Nexus has been redesigned and streamlined as a component of Globus, implemented on top of core Globus services such as the Globus thread library. But a user interested only in Nexus can use it alone, as a module independent of other Globus services. Nexus is the communication component of Globus, and it supports multiple communication protocols as well as resource characterization mechanisms that allow automatic selection of optimal protocols. It also provides a global memory model.

h. System monitoring (HBM) The Heart Beat Monitor also called System monitoring and Fault Monitoring is designed to provide simple fault monitoring for remote machines. Reporting faults is a difficult task as failures can occur for many different reasons. It monitors processes on remote machines but is also used to show network failure. In this case the monitor registers the lack of a response rather than a report of actual failure.
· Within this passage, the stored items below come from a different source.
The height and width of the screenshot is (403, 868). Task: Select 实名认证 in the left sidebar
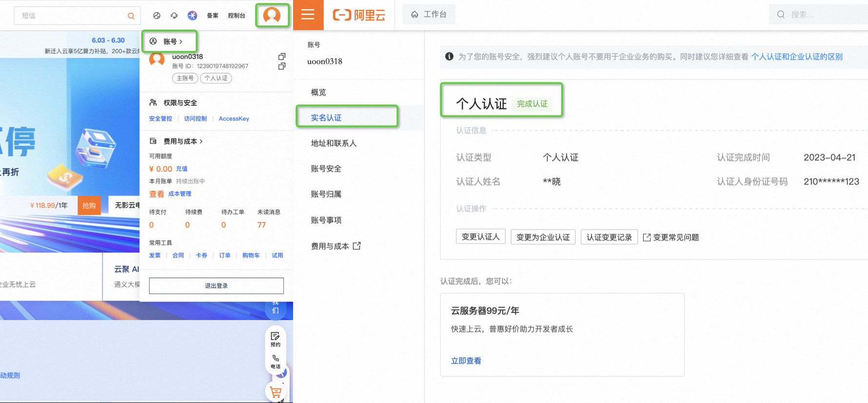[326, 118]
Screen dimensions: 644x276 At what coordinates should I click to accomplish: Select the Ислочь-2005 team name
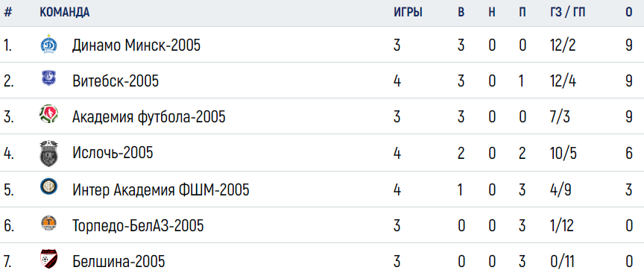click(x=113, y=153)
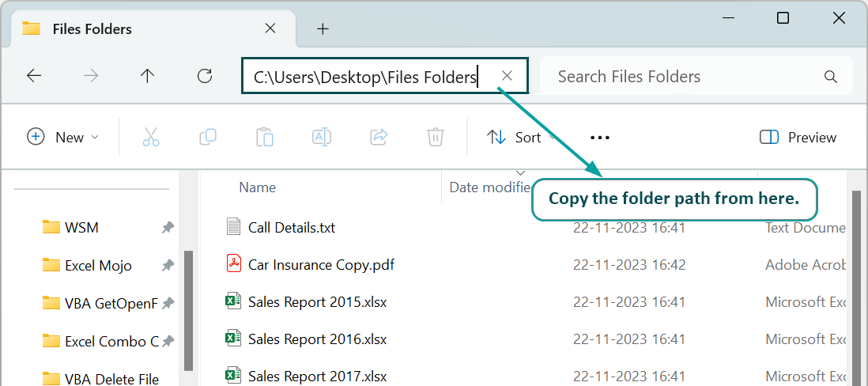Refresh the current folder view
Image resolution: width=868 pixels, height=386 pixels.
click(205, 76)
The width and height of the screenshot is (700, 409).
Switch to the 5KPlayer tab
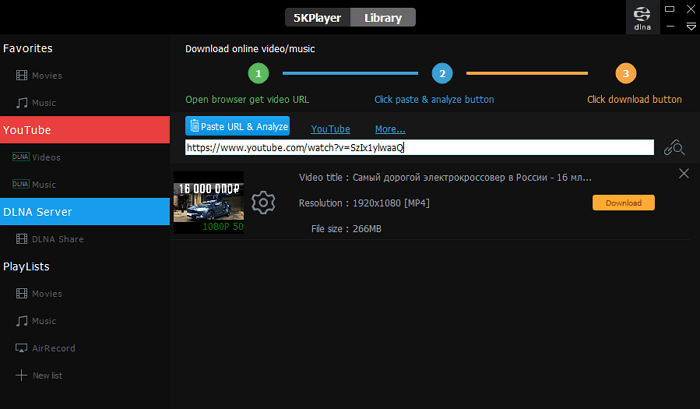tap(317, 17)
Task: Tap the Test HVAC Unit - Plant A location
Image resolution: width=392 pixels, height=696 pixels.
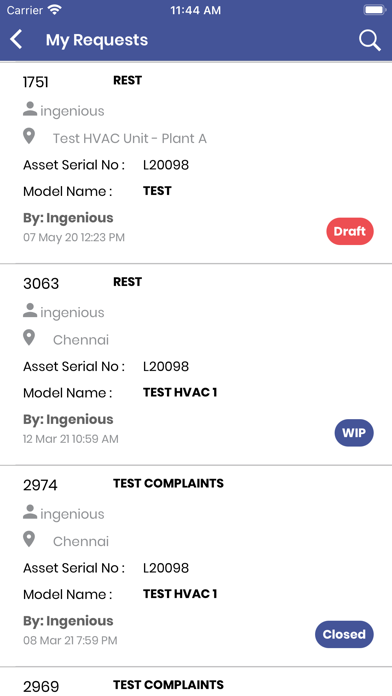Action: point(130,138)
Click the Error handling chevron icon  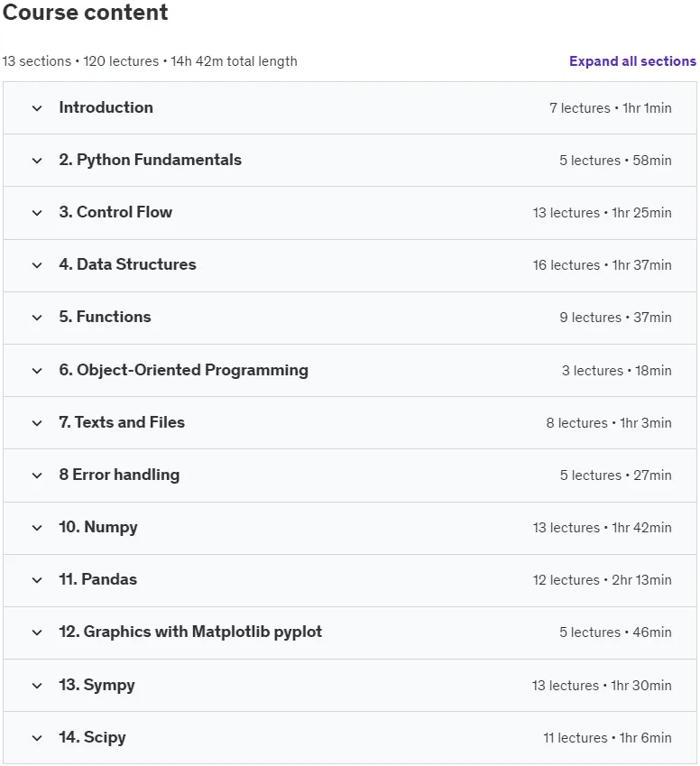coord(37,475)
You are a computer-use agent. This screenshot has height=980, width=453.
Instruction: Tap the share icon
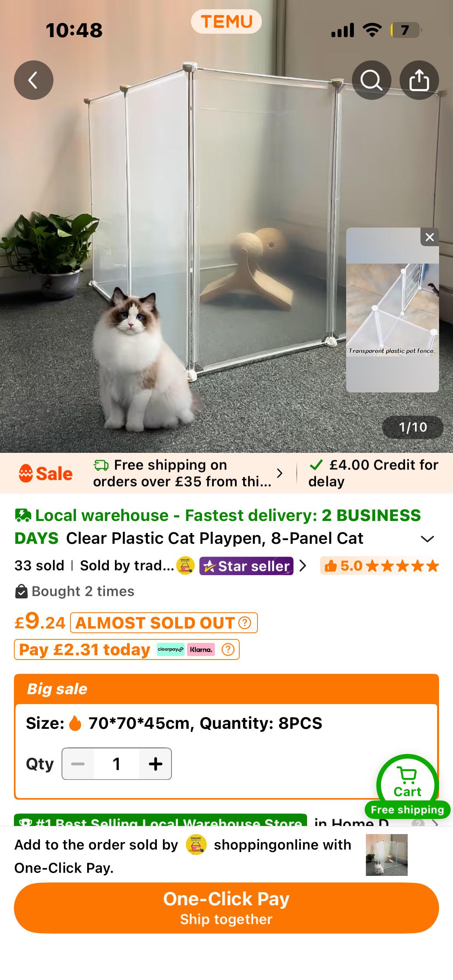tap(419, 80)
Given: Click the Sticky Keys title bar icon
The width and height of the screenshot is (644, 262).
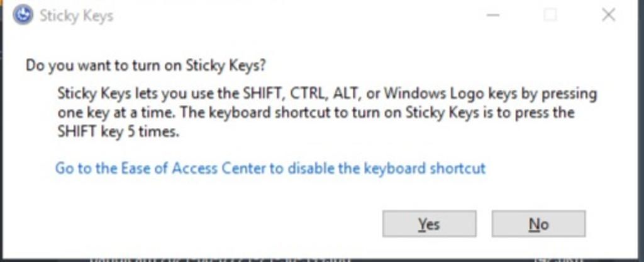Looking at the screenshot, I should point(23,16).
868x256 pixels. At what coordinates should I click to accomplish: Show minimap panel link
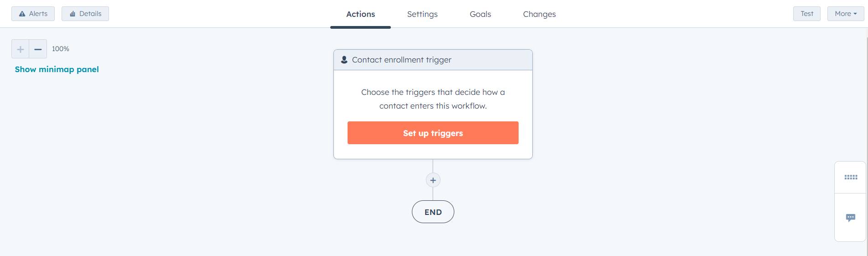pos(57,69)
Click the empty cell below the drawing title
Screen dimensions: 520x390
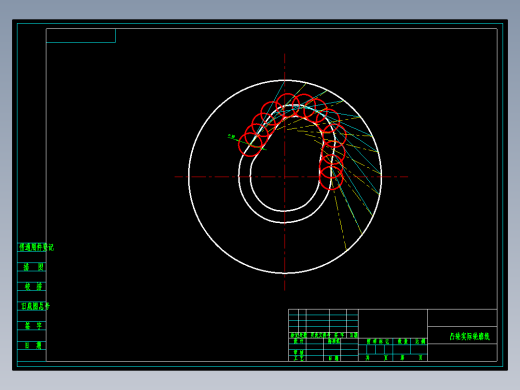462,352
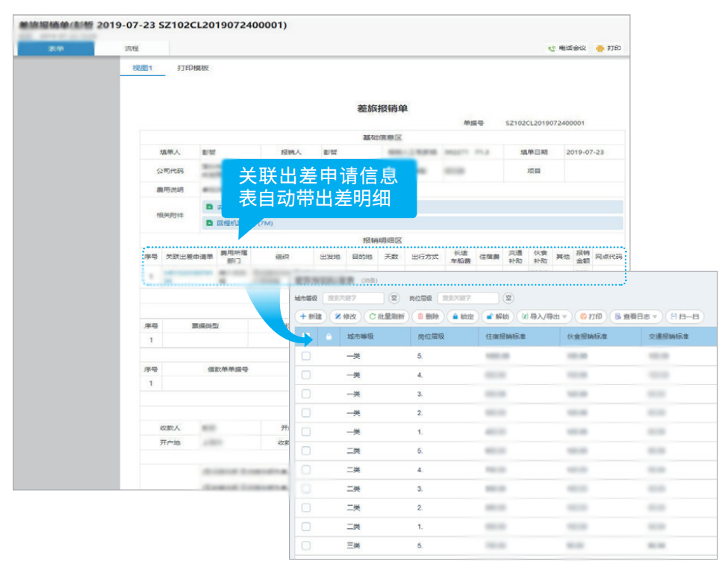Viewport: 728px width, 573px height.
Task: Click the 扫一扫 scan button
Action: 685,316
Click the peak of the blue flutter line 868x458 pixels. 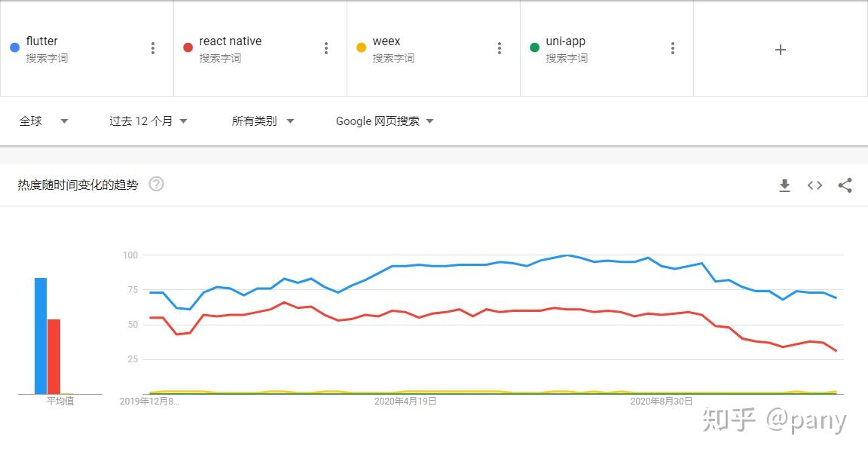[x=568, y=255]
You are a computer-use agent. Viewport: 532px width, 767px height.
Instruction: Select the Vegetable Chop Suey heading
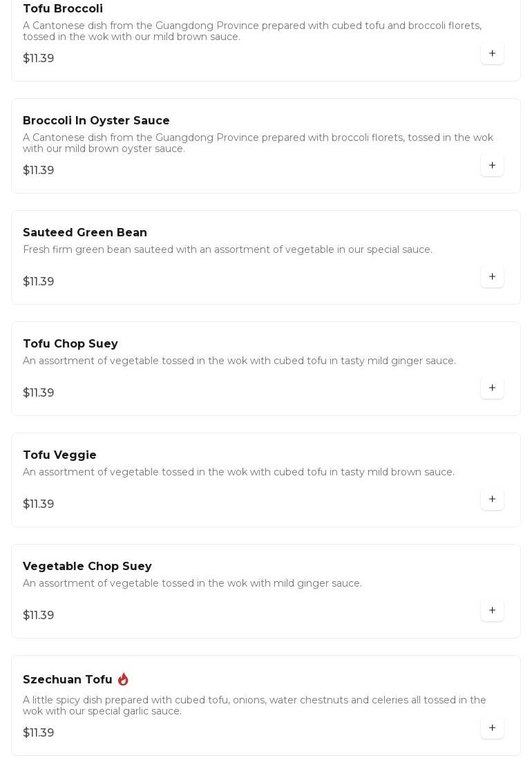87,567
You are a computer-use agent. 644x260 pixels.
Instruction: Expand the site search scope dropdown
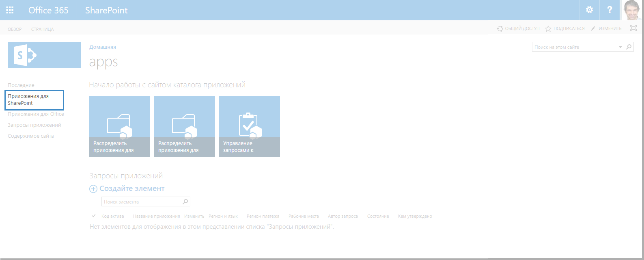click(620, 47)
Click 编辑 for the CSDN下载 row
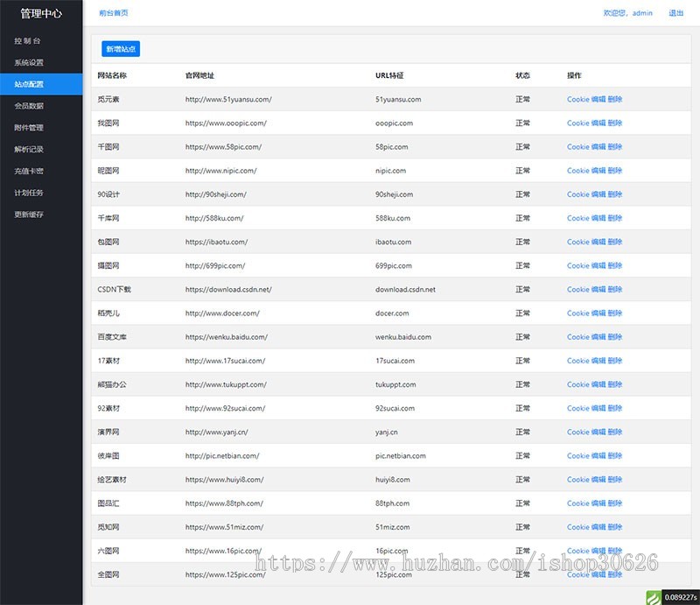The width and height of the screenshot is (700, 605). coord(599,290)
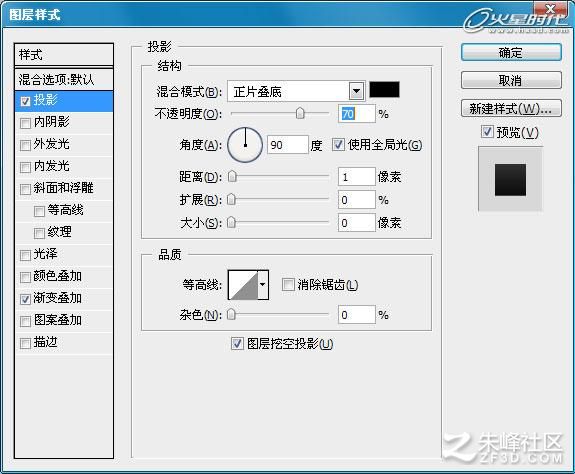Uncheck 图层挖空投影 checkbox
The width and height of the screenshot is (575, 474).
tap(237, 343)
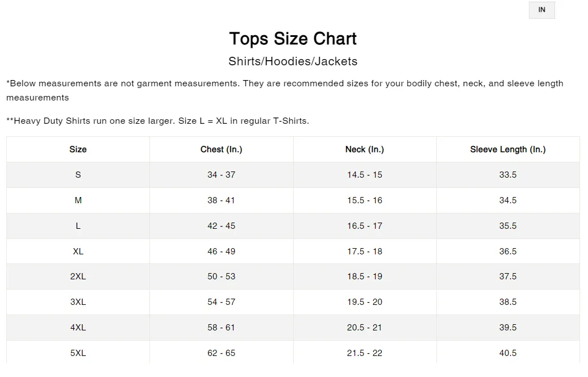
Task: Click the 3XL size row label
Action: (x=78, y=302)
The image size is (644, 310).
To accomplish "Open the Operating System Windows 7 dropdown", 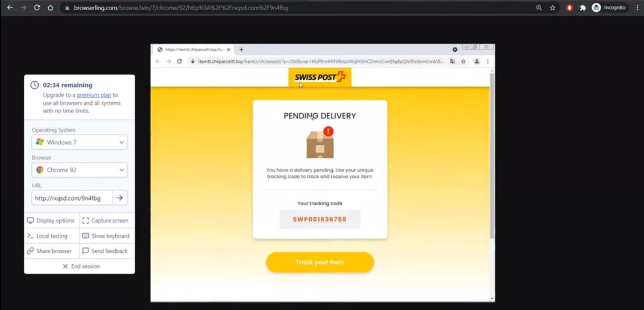I will 79,142.
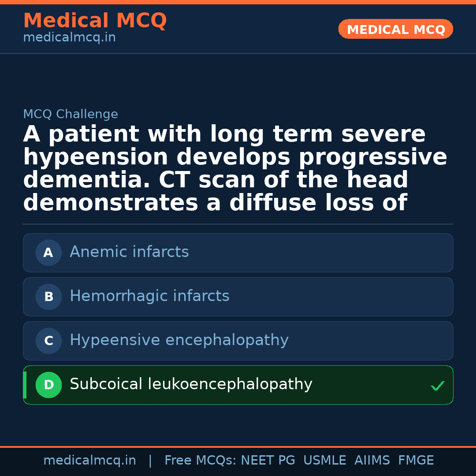Click the Free MCQs footer text
The height and width of the screenshot is (476, 476).
coord(200,461)
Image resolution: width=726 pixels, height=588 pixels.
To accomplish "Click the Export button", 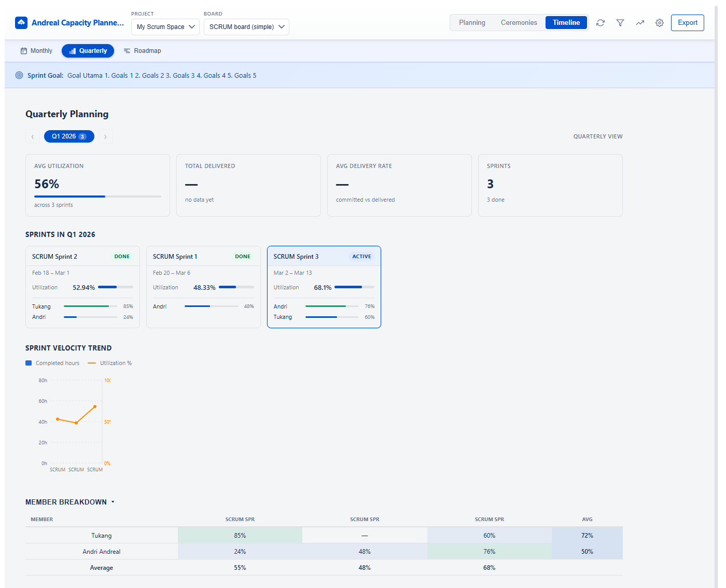I will tap(687, 23).
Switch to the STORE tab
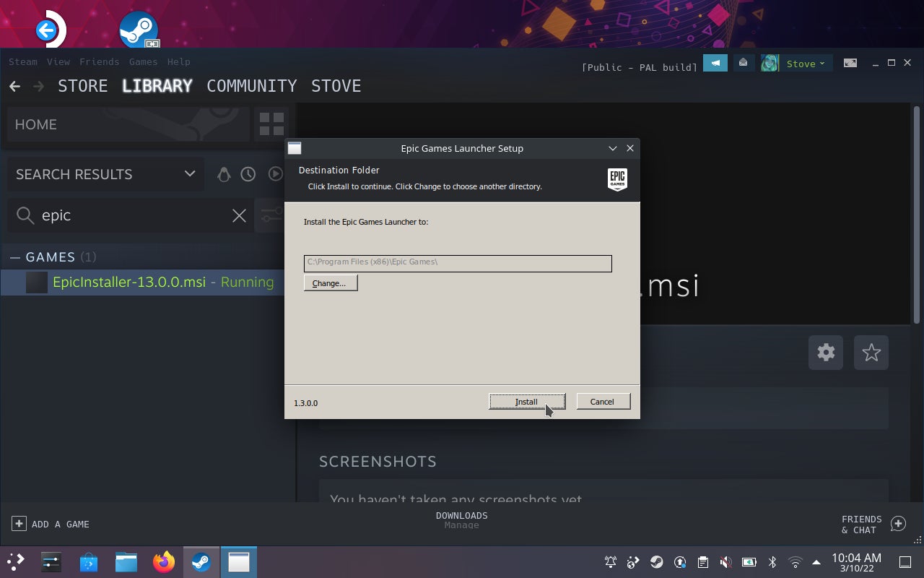The image size is (924, 578). click(82, 86)

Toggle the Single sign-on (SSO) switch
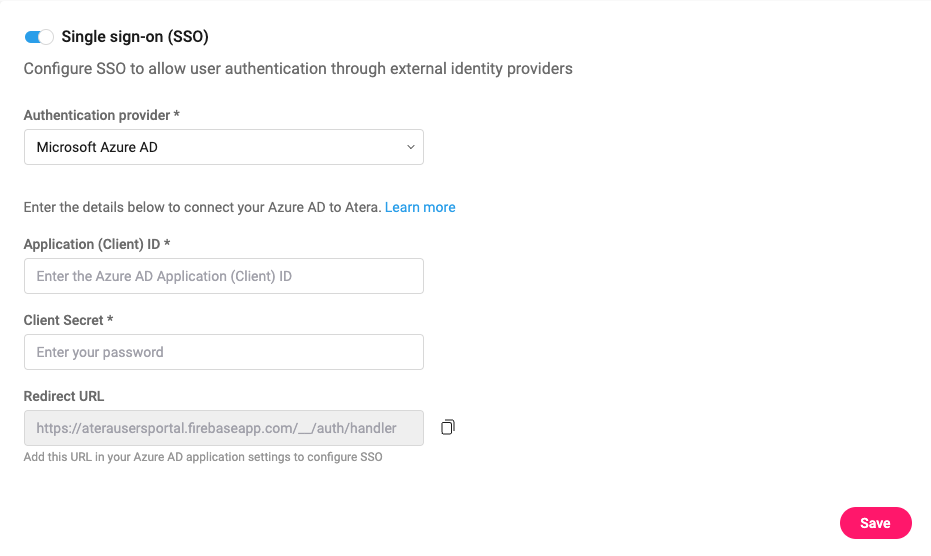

So in effect if for example a network breakdown stopped a remote machine from sending a signal back, it would be assumed that the machine in question had gone down. The HBM contains three main components:  Heart Beat Monitor Client Library (HBM-CL): The main function of the HBM-CL is to provide a way to register processes for monitoring. The request generated by the HBM-CL’s globus_hbm_client_register() program is passed onto the HBM-LM.  Heart Beat Monitor Local Monitor (HBM-LM): The HBM-LM is run on any machine that monitors processes. Its job is to accept requests for jobs to be monitored from the HBM-CL, and to monitor them based on a simple timer mechanism. It then reports back all pertinent information gained to the HBM-DC. For example if it received a HBM-CL request for the stoppage of monitoring of a specific job it would report this fact back to the HBM-DC the next time it transmitted.  Heart Beat Monitor Data Collector (HBM-DC): The HBM-DC is a centrally located server responsible for collecting information from individual HBM-LM’s around a network and to provide information at request on the status of those jobs. It is ultimately responsible for monitoring the frequency of replies from various remote HBM-LM’s. If for any example one stopped reporting the machine would be assumed inaccessible.

i. Remote Data Access (GASS): The Remote Data Access Service is responsible of providing a uniform access to diverse storage management systems and cache management for the jobs running on the Grid. When a job is running it may requires additional resources in order to achieve the task, for example the transferring of data files from a remote machine to the place where the job being executed, they will be listed in the job request sent to the execution machine. On receiving that request the gatekeeper will examine the request and, if it determines that additional resources are required, it will set up a GASS server on that machine to deal with any requests the program will make. The GASS server itself allows users to put files in a local cache accessible to the job running at the time. Any file can be transferred as long as it resides on an FTP or HTTP server on an accessible network. -7-

Allowing a user to access files requires a user to be authorized to access the remote resource. Therefore in order to comply with requests for information the GASS server has to make use of the GSI to make sure the machines involved can be authenticated. Once the program that is running finishes, the GASS server will delete the cache and shut down the server. It is important to note that the use of GASS and the cache is the only way to access files for use in execution. Local files at present cannot be accessed in any other way.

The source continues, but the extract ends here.